Personal information
- Full name: Mark William Bairstow
- Nickname: Toby
- Born: 24 July 1963 (age 62)
- Original team: Lake Grace
- Height: 180 cm (5 ft 11 in)
- Weight: 87 kg (192 lb)

Playing career^{1}
- Years: Club / Games (Goals)
- 1985–1986: South Fremantle / 040 0(32)
- 1987–1994: Geelong / 146 (172)
- Total:  / 186 (204)
- ^{1} Playing statistics correct to the end of 1994.

Career highlights
- 1986 Sandover Medal; 3× All-Australian team: (1987, 1991, 1992); 1986 South Fremantle Best & Fairest; Geelong captain: (1992–1994); West Australian Football Hall of Fame, inducted 2010;

= Mark Bairstow =

Australian rules footballer

Mark William Bairstow (born 24 July 1963) is a former Australian rules footballer who played for the Geelong Football Club in the Australian Football League (AFL) and for the South Fremantle Football Club in the West Australian Football League (WAFL).

==WAFL career==
Bairstow came to South Fremantle Football Club from Lake Grace in 1985 and had an immediate impact, winning the WA Media Guild's Footballer of the Future award, representing Western Australia in a state match against South Australia, coming second to Wally Matera in South Fremantle's best and fairest award and equal third in the Sandover Medal. He was then named as captain in 1986 and represented WA twice more, won the Sandover Medal and South Fremantle's best and fairest award.

==VFL/AFL career==

Coach John Devine's recruitment drive in 1986 and 1987, saw players such as Dwayne Russell, Billy Brownless, Barry Stoneham, Robert Scott, Garry Hocking and Bairstow recruited by the Geelong Football Club. Bairstow signed with Geelong on 26 September 1986, five days before the 12 VFL clubs voted to allow a West Australian club (the West Coast Eagles) to join the competition.

Bairstow debuted for Geelong in 1987 and soon became Geelong's main ruck-rover. Geelong had one of the better midfields in the then Victorian Football League(VFL) in the late 1980s with Paul Couch, Andrew Bews and Bairstow. Bairstow was recognised as a prolific kick-getter. In 1989, he had 404 kicks during the 22-round home and away season to finish third on the disposals list with 591, behind Paul Couch on 615 and Terry Wallace on 614.

After Geelong's loss in the 1989 grand final, Bairstow retired from VFL football and returned home to Lake Grace, Western Australia to work on his family's farm. While there, Bairstow played football for Lake Grace, including another losing grand final.

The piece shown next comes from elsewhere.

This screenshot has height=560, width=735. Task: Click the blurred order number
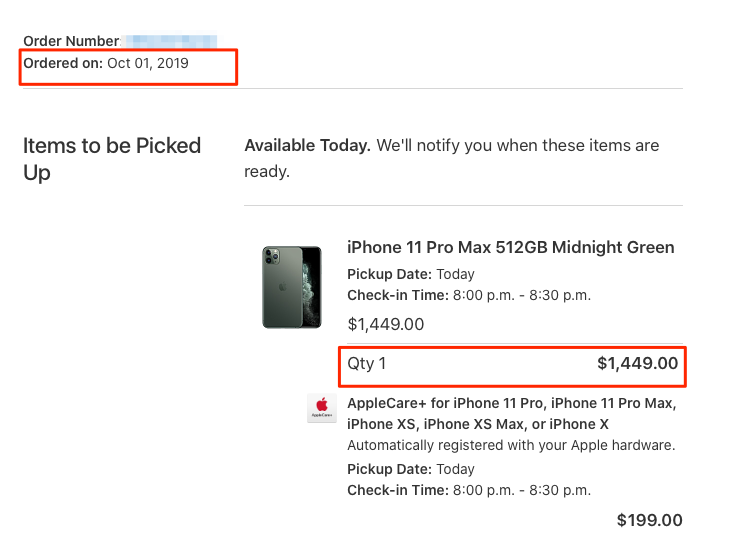pyautogui.click(x=169, y=41)
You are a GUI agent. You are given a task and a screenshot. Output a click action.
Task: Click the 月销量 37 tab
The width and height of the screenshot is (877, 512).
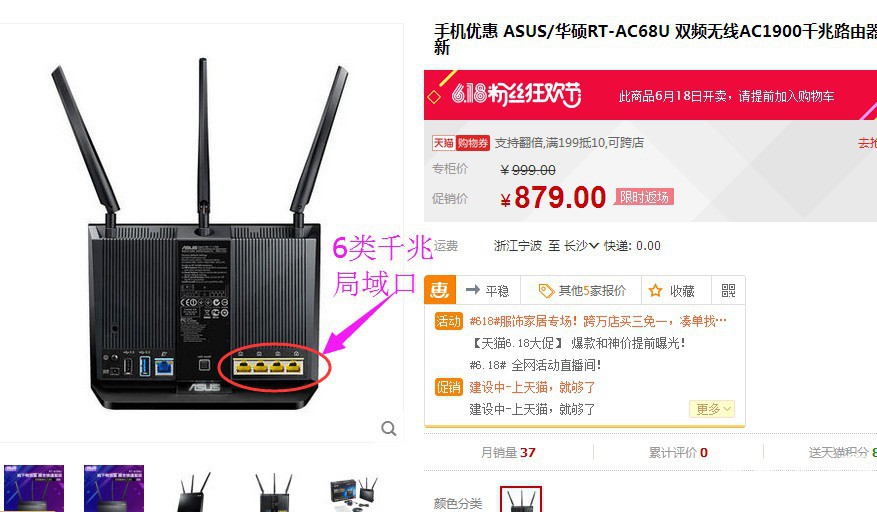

Bairstow returned to Geelong in 1991 and helped them to the grand final in both 1992 and 1994.

After the 1994 grand final defeat and Malcolm Blight's resignation as coach of Geelong, Bairstow was delisted by Blight's former assistant, new coach Gary Ayres. Due to the nature of Bairstow's dismissal, he has seldom been back to the club.

Bairstow was selected in the All-Australian teams in 1987, 1991 and 1992.